Vigée le Brun hat das perfektioniert, und neben ihrem enormen Talent halfen ihr dabei natürlich auch die elitären Schäfermoden des Rokoko: Wer ihr zum Porträt saß, bekam von ihr seine Juwelen, Perücken und steifen Kleider verboten; stattdessen ließ sie Tücher, Turbane und weite, fließende Kleider a la grecque tragen. Es erinnert ein wenig an die zu Haarreifen umfunktionierten Sonnenbrillen, die Stoffturnschuhe und lässig in die Ecke geknautschten Céline-Handtaschen der Ladies, die sich auf der Madison Avenue zum leichten Lunch treffen.

Die, die heute in New York die „Vanity Fair“ nicht nur lesen, sondern selbst gelegentlich drin vorkommen, wissen, wie man auf einem roten Teppich steht und schaut. Die eingezogenen Wangen („Duckface“) von damals waren offensichtlich die wie aus freudiger Überraschung leicht geöffneten Lächellippen. Die Frisur, die man haben musste, waren dick und dunkelblond herumfliegende Landmädchen-Locken.

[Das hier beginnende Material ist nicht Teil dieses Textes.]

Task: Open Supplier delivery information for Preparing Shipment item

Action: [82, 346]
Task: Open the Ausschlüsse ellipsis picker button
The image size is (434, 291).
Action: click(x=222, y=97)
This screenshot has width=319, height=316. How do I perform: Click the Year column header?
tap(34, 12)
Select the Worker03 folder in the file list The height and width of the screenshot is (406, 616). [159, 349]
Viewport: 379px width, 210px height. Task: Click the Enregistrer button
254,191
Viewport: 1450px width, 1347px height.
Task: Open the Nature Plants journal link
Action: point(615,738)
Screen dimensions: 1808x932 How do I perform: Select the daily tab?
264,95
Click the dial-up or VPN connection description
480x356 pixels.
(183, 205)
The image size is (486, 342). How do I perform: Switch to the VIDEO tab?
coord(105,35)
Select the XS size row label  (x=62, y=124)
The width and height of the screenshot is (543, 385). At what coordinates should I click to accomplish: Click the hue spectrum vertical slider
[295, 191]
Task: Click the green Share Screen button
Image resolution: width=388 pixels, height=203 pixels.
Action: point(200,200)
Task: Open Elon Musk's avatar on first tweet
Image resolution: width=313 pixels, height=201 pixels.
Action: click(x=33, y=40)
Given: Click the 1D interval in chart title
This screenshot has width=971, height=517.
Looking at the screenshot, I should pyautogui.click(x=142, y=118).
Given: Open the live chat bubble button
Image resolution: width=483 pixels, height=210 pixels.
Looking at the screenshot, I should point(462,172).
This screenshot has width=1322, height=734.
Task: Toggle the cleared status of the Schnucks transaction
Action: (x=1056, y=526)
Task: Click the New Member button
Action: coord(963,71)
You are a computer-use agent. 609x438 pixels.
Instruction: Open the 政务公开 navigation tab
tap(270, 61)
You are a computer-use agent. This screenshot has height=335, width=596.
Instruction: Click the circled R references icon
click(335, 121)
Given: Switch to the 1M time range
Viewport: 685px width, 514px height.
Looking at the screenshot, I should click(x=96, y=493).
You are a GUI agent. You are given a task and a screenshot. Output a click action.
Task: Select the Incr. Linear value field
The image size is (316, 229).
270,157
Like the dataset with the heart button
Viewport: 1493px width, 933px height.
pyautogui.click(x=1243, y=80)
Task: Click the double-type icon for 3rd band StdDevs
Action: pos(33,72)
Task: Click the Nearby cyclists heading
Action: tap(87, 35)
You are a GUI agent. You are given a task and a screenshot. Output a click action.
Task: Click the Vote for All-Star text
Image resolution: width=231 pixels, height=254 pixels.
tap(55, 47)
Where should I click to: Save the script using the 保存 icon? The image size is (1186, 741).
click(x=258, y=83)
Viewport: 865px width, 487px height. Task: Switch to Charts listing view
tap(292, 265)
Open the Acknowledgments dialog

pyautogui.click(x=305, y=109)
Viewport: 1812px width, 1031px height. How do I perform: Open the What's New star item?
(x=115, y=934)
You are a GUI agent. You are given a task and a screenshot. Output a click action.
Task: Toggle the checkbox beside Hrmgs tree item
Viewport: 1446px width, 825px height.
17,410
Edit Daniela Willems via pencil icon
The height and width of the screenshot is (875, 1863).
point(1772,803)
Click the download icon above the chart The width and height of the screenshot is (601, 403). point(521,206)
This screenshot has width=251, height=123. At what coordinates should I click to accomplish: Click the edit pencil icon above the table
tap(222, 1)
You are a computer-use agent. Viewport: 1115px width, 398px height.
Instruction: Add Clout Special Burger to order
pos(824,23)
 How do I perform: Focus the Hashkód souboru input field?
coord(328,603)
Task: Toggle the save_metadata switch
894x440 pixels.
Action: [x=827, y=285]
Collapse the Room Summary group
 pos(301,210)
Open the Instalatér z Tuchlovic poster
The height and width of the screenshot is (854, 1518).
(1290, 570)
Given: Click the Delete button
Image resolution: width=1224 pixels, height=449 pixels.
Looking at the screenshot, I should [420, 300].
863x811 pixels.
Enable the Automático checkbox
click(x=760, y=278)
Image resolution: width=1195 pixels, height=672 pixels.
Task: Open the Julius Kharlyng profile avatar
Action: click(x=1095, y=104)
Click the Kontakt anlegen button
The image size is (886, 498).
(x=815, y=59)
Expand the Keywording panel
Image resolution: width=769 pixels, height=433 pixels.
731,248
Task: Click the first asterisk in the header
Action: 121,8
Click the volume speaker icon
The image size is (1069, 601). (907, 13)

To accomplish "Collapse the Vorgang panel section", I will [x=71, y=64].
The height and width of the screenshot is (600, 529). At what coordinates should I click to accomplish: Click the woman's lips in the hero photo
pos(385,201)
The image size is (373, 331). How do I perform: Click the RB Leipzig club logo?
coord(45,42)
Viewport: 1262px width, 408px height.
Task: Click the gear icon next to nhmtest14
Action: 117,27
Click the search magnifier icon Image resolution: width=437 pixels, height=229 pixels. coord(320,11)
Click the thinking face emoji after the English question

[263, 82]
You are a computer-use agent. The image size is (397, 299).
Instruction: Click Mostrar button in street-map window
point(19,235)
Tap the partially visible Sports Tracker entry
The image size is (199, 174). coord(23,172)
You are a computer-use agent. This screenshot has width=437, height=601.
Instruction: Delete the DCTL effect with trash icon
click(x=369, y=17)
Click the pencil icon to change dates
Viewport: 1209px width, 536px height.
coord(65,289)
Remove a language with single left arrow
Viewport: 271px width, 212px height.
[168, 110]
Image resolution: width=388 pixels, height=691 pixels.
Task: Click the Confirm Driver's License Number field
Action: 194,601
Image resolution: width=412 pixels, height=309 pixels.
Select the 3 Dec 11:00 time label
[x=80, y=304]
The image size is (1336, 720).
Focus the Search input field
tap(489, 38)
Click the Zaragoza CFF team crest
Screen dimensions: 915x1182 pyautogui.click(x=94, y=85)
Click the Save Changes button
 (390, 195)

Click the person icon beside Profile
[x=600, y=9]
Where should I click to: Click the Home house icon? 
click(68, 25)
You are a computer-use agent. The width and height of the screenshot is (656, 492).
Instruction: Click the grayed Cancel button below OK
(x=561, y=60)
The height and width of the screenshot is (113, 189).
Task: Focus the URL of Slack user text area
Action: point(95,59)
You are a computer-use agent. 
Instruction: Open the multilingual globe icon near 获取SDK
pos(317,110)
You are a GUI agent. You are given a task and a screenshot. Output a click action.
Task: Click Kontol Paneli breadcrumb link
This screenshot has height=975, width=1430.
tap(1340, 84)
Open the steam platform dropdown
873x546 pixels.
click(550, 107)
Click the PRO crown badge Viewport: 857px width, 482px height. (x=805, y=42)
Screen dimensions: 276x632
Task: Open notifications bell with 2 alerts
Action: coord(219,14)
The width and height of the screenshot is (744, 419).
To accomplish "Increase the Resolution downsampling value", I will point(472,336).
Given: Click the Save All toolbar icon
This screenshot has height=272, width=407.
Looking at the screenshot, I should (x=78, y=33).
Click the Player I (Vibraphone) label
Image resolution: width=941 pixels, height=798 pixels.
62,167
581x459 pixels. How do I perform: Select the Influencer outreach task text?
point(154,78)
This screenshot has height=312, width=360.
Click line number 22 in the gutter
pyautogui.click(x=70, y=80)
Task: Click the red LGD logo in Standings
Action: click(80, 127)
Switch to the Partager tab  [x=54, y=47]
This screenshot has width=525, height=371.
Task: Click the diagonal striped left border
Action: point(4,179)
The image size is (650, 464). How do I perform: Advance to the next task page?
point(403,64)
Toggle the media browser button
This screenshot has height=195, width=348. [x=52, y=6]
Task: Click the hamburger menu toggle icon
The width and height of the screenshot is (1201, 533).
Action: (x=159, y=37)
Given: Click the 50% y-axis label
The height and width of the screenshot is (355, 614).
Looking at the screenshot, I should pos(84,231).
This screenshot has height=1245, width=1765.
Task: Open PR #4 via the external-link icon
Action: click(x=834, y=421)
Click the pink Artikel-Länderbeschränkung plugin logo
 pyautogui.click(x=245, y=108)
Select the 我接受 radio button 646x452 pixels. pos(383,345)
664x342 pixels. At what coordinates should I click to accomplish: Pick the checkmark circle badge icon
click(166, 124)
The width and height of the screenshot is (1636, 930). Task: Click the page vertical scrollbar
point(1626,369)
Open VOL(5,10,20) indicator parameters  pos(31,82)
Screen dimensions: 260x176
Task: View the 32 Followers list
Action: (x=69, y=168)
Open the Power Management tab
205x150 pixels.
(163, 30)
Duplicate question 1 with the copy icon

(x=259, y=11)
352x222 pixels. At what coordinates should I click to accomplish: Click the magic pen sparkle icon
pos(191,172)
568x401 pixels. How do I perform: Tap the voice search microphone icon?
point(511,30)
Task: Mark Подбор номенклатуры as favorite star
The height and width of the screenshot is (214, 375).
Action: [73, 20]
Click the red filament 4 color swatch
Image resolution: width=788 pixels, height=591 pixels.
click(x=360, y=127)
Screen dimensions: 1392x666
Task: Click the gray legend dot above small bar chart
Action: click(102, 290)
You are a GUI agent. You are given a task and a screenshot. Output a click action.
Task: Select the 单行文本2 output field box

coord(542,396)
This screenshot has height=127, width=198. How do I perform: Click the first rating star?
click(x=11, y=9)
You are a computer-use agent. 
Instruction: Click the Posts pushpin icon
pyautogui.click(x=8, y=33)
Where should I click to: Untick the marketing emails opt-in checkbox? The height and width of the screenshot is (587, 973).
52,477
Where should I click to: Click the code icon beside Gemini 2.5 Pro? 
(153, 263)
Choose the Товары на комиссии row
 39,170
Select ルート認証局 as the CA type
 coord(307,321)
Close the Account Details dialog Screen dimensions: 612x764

„Schauen Sie mal, das ist doch beides die gleiche Person“, sagt, richtig ein bisschen empört, eine Besucherin im Metropolitan Museum. Was soll man sagen?

(Korrekt wäre: Mitnichten, das eine ist die Herzogin Anna Potocka vor einem dekorativen Wasserfall, das andere ist Hyacinthe Gabrielle Roland, damals die Geliebte, später obwohl zweifelhafter Herkunft die Gattin von Lord Wellesley, Earl of Mornington. Beachten Sie bitte auch den grotesk überlängten Oberarm, den man gar nicht bemerkt, wenn man nicht drauf hingewiesen wird, weil eben alles so schön fließt und flutet…)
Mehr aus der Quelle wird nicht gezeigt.